Às vezes posso parecer ingrata. Ou instável. Mas não acho que seja. Simplesmente, quando escolho algo, debruço-me sobre o assunto. Penso bastante, sonho, imagino. Faço planos, cenários possíveis, e para mim as coisas tornam-se tanto mais reais quanto eu as consigo imaginar.
E essa realidade traz as expectativas, tantas vezes desajustadas da realidade e à medida do que eu preciso de acreditar.
Então acredito que vai ser perfeito, maravilhoso, mesmo mesmo o que me vai fazer feliz. Estejamos a falar de uma viagem, de um trabalho, de uma festa ou do dia de Natal. Vivo todos estes acontecimentos com igual intensidade, que durmo pouco e mal na véspera com a expectativa do que estará para vir.

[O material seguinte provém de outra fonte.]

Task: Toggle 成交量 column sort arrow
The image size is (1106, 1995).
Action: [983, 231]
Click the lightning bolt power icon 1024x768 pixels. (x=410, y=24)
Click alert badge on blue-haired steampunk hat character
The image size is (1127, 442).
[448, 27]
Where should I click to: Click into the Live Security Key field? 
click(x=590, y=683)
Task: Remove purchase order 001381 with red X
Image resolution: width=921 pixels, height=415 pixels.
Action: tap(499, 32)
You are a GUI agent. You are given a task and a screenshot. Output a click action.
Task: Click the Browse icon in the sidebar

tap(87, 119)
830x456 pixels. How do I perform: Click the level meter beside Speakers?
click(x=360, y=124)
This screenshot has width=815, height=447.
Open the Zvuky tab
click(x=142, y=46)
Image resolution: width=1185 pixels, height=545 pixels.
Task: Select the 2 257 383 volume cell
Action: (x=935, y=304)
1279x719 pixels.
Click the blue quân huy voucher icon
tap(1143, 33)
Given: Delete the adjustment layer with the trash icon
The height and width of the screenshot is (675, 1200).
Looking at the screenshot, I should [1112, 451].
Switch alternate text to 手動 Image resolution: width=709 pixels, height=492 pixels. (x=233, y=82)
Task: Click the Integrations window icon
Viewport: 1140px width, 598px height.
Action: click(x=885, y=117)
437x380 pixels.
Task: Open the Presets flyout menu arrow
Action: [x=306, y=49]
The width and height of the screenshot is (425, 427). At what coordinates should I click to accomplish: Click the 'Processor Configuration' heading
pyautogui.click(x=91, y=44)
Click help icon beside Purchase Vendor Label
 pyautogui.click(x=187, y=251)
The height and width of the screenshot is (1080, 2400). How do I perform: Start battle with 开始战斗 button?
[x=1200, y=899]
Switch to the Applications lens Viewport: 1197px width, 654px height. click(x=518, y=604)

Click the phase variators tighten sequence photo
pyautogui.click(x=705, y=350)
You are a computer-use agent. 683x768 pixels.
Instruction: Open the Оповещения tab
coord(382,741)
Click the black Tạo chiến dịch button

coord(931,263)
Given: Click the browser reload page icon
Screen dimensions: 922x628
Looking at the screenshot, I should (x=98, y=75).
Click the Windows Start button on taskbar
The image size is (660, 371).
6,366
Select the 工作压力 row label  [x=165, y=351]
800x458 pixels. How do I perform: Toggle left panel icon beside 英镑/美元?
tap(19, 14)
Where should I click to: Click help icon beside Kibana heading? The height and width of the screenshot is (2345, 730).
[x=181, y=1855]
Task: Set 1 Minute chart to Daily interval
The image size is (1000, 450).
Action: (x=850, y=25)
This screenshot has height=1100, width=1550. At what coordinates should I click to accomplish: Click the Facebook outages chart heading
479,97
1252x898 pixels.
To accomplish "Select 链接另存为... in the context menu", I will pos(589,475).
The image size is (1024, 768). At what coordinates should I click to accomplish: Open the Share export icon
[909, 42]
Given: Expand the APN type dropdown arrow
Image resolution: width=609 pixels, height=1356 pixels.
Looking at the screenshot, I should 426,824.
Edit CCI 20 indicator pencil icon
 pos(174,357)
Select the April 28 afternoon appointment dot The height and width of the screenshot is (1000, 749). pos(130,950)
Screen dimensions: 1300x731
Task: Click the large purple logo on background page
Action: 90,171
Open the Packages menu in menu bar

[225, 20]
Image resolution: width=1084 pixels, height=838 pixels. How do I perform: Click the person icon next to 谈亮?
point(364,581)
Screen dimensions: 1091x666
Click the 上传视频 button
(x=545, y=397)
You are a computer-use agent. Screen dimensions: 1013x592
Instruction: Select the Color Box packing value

E depois às vezes as coisas não são bem como as sonhei. Às vezes são incomparavelmente melhores. Outras ficam aquém da felicidade que esperei e em que acreditei. E depois o meu coração, que eu já tirei do peito e doei à causa, encolhe-se com o frio e o desamparo. E eu sinto-me desiludida e juro que não voltarei a fazer o mesmo. A entregar-me de corpo e alma. A viver uma grande paixão.
3 comentários:
Mas se nos não entregarmos de corpo e alma as coisas perdem metade da graça. È assim que elas fazem sentido, mesmo que nos desiludam depois!
Para mim acontece da mesma maneira, quando me sinto apaixonada seja por alguém, por um trabalho, projeto, ou qualquer outra coisa sou muito mais feliz, mesmo que aconteca as desilusões.